PROMPT:
Go through the entries below and print, exactly, the lines starting at the one with "Tap the USB" and ending at the one with "Viewport: 1024px width, 576px height.", keeping both ends and no others.

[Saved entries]
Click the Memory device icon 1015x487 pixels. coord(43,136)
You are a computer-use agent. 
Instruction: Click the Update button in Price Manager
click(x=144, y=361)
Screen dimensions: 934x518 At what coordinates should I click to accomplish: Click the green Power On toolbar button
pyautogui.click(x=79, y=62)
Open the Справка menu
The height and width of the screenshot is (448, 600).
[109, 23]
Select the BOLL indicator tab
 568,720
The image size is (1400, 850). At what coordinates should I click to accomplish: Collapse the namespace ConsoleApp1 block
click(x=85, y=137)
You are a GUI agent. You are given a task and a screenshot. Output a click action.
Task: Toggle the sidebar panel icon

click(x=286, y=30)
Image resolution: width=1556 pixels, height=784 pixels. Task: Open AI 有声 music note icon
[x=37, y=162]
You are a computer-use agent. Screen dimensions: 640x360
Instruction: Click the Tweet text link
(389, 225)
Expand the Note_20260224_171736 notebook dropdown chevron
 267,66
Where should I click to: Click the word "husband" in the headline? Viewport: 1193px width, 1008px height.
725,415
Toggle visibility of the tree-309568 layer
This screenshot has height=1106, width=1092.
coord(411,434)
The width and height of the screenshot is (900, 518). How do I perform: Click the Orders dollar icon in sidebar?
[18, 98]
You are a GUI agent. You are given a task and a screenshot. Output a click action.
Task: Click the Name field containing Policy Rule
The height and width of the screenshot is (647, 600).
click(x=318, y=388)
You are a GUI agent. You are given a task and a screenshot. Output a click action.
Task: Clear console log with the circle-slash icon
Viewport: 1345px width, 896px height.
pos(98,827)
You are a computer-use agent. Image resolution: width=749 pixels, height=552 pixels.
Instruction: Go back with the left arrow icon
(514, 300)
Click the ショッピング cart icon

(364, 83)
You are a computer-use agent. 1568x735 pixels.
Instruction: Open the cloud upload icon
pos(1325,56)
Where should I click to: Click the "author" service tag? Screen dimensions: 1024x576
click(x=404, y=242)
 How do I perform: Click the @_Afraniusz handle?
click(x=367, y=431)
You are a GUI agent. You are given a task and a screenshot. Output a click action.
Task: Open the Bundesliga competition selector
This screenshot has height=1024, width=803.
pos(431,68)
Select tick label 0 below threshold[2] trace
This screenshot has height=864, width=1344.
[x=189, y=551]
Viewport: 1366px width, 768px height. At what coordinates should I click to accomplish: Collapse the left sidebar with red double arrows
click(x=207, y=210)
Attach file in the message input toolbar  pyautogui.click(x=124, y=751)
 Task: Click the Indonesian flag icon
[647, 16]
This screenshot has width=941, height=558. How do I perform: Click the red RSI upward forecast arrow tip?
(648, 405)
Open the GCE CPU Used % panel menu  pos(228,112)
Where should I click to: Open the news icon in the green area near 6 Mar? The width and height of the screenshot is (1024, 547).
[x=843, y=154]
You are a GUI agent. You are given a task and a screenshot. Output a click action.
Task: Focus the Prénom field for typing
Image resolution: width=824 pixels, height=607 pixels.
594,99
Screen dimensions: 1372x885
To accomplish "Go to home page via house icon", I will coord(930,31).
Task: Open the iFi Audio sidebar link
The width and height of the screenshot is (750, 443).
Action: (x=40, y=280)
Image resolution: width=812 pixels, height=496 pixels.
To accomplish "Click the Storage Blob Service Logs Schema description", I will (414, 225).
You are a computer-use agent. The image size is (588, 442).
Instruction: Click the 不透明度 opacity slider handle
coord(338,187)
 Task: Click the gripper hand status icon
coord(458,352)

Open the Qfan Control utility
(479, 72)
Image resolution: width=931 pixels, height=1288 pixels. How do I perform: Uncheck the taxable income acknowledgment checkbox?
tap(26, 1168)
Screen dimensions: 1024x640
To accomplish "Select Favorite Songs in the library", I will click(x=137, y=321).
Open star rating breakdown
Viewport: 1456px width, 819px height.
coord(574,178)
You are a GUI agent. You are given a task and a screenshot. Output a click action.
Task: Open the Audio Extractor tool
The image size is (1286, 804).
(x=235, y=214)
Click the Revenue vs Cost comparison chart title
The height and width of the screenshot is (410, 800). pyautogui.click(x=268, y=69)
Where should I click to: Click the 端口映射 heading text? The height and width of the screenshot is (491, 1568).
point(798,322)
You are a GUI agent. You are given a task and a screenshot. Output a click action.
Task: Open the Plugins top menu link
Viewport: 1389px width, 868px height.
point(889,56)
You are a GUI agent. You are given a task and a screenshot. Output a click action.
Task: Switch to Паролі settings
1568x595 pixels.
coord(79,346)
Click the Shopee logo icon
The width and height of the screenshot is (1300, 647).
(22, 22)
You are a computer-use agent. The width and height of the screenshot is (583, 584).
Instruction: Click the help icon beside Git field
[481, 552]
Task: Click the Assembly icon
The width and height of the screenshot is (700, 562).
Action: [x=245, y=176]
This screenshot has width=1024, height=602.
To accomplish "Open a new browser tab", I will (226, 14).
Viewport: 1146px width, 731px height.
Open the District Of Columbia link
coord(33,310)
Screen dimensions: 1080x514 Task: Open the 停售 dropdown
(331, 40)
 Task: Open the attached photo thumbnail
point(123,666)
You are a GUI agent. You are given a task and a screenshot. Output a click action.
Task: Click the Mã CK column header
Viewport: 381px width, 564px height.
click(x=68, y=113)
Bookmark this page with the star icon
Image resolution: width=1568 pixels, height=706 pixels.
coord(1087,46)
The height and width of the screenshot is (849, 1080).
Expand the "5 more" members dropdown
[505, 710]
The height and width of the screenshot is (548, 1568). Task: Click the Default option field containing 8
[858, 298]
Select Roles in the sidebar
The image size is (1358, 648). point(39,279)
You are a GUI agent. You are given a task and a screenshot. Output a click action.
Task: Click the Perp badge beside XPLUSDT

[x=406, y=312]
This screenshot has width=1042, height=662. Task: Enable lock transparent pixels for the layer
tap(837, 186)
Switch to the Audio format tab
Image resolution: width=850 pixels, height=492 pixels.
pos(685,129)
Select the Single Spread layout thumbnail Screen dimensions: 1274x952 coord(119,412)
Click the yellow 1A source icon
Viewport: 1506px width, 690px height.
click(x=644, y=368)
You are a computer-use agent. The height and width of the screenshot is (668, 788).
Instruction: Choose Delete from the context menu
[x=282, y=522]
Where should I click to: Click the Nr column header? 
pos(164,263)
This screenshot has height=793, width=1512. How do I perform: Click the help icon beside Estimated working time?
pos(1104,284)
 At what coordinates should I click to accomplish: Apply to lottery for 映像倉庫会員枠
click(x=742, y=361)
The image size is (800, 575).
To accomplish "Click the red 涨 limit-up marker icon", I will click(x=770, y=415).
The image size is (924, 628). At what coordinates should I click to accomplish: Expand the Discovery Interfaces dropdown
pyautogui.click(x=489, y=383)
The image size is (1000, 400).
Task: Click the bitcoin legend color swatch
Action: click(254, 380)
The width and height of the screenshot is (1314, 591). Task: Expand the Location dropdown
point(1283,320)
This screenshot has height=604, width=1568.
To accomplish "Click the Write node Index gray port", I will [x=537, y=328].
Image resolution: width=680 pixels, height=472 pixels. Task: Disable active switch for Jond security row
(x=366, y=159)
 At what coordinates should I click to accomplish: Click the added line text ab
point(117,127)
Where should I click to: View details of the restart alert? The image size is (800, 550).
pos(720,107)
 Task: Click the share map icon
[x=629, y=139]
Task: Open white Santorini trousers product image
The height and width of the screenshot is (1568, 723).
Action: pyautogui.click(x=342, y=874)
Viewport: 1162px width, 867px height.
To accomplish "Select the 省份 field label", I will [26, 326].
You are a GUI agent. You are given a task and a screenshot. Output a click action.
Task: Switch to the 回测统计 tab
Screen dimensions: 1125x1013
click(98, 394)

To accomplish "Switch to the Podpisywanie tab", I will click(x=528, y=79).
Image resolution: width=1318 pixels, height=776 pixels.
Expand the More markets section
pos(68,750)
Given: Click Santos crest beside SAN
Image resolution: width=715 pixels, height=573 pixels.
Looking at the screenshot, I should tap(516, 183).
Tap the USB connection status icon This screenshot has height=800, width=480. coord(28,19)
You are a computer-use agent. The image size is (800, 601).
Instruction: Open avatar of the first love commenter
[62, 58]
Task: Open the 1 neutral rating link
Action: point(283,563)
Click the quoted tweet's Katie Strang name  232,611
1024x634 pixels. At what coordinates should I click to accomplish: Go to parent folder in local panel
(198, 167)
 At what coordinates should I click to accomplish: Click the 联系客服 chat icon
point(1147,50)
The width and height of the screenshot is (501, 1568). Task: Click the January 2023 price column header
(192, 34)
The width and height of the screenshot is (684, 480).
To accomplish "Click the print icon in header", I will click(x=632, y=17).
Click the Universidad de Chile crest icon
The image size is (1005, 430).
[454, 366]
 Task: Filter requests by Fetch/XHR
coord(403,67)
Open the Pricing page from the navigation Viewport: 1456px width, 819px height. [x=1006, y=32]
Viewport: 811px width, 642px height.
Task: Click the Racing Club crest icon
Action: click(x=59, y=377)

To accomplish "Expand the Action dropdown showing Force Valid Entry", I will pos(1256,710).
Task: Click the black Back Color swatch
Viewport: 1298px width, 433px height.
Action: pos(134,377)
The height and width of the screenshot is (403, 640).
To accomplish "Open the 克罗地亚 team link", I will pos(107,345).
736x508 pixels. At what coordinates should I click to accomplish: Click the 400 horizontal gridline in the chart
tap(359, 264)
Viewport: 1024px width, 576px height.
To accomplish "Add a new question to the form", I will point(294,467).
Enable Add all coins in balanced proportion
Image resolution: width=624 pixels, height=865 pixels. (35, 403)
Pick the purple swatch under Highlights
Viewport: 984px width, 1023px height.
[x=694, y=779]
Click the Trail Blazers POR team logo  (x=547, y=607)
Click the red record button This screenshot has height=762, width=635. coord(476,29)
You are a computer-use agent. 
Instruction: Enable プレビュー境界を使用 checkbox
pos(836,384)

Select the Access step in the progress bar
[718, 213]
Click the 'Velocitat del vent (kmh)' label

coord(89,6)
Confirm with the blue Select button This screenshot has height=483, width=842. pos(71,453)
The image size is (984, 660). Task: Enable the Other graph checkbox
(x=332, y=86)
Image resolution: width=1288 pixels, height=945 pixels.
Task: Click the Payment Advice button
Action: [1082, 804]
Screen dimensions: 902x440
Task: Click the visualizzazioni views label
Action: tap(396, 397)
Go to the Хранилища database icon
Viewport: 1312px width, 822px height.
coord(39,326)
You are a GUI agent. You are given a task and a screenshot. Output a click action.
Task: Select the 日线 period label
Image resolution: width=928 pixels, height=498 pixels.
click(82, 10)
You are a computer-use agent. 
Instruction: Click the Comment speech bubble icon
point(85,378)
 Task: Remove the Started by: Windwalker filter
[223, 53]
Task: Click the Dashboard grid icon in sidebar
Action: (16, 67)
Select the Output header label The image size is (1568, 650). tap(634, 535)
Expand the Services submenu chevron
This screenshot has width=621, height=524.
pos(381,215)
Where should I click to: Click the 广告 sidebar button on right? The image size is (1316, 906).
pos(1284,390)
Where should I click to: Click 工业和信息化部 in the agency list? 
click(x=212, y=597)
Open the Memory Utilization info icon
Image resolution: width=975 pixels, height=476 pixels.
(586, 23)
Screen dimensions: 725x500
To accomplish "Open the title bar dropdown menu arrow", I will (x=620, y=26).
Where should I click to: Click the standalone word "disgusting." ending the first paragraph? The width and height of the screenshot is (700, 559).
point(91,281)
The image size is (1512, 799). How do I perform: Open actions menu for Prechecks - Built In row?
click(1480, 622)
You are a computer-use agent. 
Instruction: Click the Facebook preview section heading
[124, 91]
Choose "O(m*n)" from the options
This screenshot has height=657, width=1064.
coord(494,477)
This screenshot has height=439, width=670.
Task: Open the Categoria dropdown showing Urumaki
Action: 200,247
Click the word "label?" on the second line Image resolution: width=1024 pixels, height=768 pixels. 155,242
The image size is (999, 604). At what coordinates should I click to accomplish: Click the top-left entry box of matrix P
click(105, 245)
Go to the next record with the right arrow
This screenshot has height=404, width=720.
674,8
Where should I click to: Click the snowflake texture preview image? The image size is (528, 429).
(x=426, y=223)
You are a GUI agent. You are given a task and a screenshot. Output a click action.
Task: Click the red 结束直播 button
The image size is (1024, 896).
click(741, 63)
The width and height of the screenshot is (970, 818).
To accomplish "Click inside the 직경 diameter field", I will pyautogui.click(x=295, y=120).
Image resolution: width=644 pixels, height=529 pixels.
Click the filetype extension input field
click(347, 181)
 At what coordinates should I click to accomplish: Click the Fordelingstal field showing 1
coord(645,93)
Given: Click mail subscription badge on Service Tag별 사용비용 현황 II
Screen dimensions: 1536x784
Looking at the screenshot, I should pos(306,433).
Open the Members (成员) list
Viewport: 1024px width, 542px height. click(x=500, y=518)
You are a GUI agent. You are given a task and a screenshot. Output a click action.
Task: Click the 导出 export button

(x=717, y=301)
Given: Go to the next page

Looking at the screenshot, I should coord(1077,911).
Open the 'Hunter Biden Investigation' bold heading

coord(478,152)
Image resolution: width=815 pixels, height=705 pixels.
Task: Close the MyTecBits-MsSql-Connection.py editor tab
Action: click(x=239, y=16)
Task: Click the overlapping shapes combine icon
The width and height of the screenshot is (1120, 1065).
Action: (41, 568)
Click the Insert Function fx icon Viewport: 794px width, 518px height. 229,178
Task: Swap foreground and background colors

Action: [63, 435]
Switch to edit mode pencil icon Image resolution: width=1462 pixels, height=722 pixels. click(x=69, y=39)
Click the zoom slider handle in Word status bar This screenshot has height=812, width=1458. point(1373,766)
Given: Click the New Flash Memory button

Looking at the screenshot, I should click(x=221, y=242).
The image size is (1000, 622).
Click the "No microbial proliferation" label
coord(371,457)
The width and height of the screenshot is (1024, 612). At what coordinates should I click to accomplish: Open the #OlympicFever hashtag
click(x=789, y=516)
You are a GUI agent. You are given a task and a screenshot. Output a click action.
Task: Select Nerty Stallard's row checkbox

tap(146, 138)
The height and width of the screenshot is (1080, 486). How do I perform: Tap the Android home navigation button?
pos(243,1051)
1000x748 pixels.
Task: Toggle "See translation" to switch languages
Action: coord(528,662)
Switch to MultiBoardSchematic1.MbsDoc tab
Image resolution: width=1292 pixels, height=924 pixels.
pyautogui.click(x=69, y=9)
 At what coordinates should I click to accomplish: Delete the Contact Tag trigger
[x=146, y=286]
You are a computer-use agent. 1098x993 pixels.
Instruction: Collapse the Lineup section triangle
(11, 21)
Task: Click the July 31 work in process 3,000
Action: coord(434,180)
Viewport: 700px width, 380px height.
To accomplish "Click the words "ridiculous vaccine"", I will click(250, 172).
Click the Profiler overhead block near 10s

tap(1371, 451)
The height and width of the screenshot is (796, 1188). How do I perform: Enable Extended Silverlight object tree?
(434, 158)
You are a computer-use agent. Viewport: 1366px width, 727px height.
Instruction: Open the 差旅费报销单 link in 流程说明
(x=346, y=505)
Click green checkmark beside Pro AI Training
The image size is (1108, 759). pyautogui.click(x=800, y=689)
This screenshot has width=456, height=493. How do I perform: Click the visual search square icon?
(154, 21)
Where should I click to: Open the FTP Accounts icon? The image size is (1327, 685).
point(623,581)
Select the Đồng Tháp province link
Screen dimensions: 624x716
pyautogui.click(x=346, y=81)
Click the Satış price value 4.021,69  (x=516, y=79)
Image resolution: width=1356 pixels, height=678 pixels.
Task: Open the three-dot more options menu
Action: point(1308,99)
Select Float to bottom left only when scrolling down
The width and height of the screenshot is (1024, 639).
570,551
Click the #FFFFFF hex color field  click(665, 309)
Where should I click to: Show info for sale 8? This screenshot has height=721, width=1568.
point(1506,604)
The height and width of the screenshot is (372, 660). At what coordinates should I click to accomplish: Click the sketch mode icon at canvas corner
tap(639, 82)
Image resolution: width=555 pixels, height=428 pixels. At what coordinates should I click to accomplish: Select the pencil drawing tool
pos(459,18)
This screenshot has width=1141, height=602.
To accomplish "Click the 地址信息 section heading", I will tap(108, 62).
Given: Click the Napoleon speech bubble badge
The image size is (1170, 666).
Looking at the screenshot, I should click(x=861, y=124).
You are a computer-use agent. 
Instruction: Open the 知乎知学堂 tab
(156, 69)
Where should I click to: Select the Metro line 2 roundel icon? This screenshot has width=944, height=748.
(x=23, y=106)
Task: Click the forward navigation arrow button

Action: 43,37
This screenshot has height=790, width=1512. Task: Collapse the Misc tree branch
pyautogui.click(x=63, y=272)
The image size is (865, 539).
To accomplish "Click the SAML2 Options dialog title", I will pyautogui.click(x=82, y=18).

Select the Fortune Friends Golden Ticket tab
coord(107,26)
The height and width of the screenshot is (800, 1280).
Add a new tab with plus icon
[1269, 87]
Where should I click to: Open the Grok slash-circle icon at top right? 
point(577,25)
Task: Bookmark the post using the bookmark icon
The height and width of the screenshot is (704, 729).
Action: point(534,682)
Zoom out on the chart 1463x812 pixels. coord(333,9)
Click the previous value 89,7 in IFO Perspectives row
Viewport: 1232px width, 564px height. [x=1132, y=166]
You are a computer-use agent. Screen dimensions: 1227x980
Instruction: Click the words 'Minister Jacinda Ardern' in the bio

ANSWER TO THIS PROBLEM:
Tap the USB connection status icon This screenshot has height=800, width=480. coord(28,19)
You are a computer-use agent. The image size is (800, 601).
Instruction: Open avatar of the first love commenter
[62, 58]
Task: Open the 1 neutral rating link
Action: point(283,563)
Click the quoted tweet's Katie Strang name  232,611
1024x634 pixels. At what coordinates should I click to accomplish: Go to parent folder in local panel
(198, 167)
 At what coordinates should I click to accomplish: Click the 联系客服 chat icon
point(1147,50)
The width and height of the screenshot is (501, 1568). Task: Click the January 2023 price column header
(192, 34)
The width and height of the screenshot is (684, 480).
To accomplish "Click the print icon in header", I will click(x=632, y=17).
Click the Universidad de Chile crest icon
The image size is (1005, 430).
[454, 366]
 Task: Filter requests by Fetch/XHR
coord(403,67)
Open the Pricing page from the navigation Viewport: 1456px width, 819px height. [x=1006, y=32]
Viewport: 811px width, 642px height.
Task: Click the Racing Club crest icon
Action: click(x=59, y=377)

To accomplish "Expand the Action dropdown showing Force Valid Entry", I will pos(1256,710).
Task: Click the black Back Color swatch
Viewport: 1298px width, 433px height.
Action: pos(134,377)
The height and width of the screenshot is (403, 640).
To accomplish "Open the 克罗地亚 team link", I will pos(107,345).
736x508 pixels. At what coordinates should I click to accomplish: Click the 400 horizontal gridline in the chart
tap(359, 264)
Viewport: 1024px width, 576px height.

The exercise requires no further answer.